Ces révolutions, semblables à celle de 1789, nous rappellent à chacun, citoyens du monde, et en particulier à nous, qui sommes les citoyens du pays des droits de l'Homme, notre devoir de soutenir cet élan vers la justice et la liberté et d'apporter à ces pays une aide, aussi minime soit-elle.
Tout commença le 17 Décembre dernier, par le geste désespéré d'un homme, Mohamed Bouazizi, qui, en s'immolant par le feu, révéla au monde la détresse d'un peuple opprimé : une manière de montrer à chacun que c'était la liberté de ce peuple qui brûlait peu à peu, une manière de dénoncer haut et fort l'injustice et la corruption qui régnaient en Tunisie, et de montrer du doigt les méthodes peu scrupuleuses d'un président qui n'avait pas hésité à profiter de son statut pour étouffer le peuple et le priver de ses droits les plus élémentaires, allant jusqu'à lui retirer toute dignité.
Ce vent de liberté qui souffla en Tunisie toucha également l'Égypte et la Libye, où dictateurs et tyrans furent renversés par la volonté d'un peuple qui osa briser ses chaînes.
Pour ces trois pays, l'heure est à la reconstruction, une reconstruction à tous les niveaux, que ce soit sur le plan économique, politique ou même social. Ces pays sortent d'une guerre et doivent, après avoir été si longtemps privés de liberté, s'atteler dorénavant à construire leur propre démocratie.
Même si les choses semblent être en bonne voie en Tunisie, où les taux exceptionnels de participation aux dernières élections montrent une volonté de changement plus que certaine de la part du peuple tunisien, d'autres nations, comme la Syrie et le Yémen, désespèrent de goûter un jour aux délices de la liberté et continuent de souffrir d'une abominable et sanguinaire répression, sous les yeux d'une communauté internationale qui se contente de ne faire que quelques déclarations de bonnes intentions.

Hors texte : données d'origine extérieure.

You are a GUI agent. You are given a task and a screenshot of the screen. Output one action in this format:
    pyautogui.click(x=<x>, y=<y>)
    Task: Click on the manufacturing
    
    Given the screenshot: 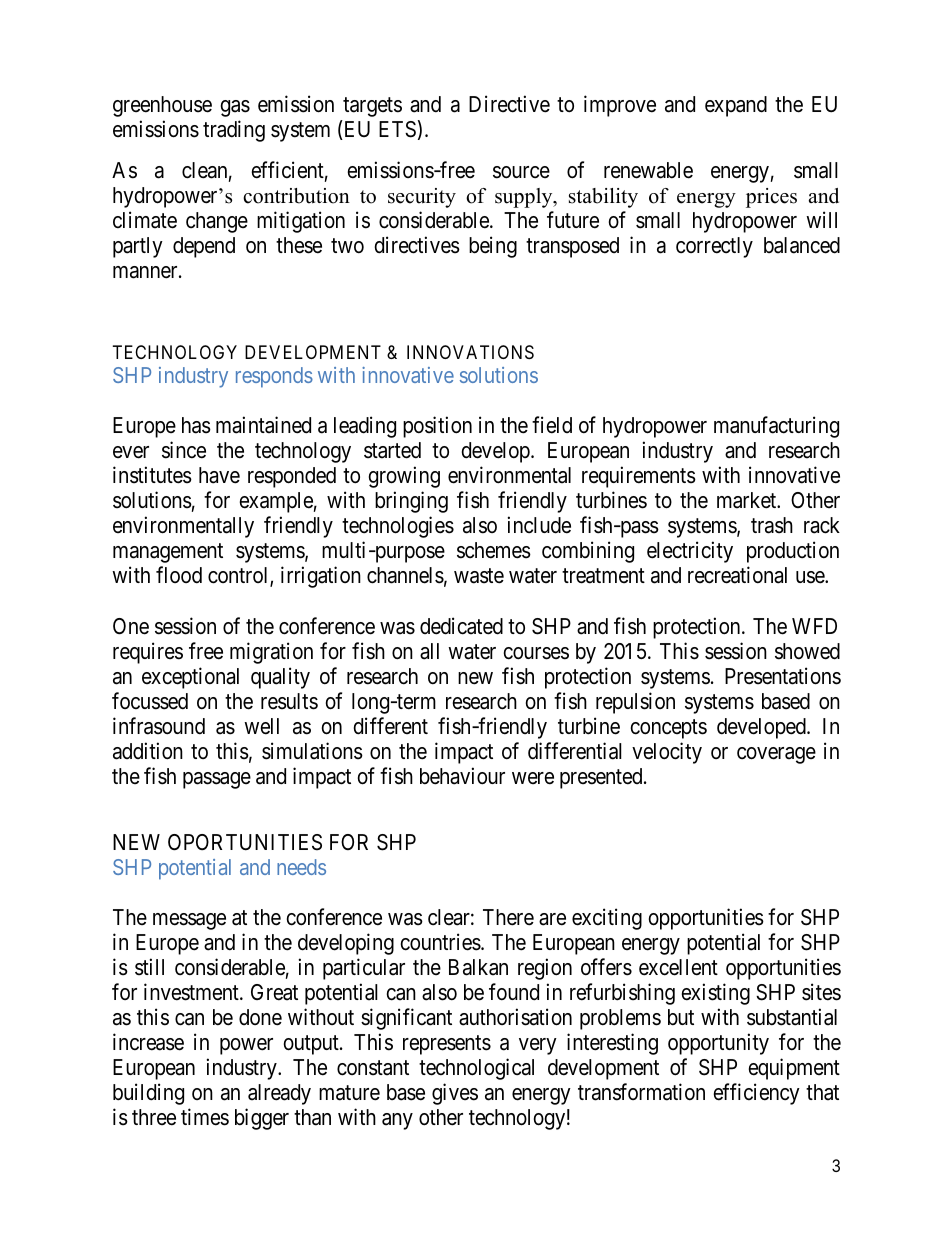 What is the action you would take?
    pyautogui.click(x=776, y=427)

En tant que citoyens français, et simplement en tant qu'êtres humains, nous avons le devoir de nous indigner contre cette situation plus qu'intolérable, et qui n'a que trop duré, et nous nous devons d'intervenir dans ces pays et de leur apporter notre soutien inconditionnel pour qu'ils commencent enfin à bâtir leur démocratie et à jouir pleinement de la liberté, auquel tout être humain a droit.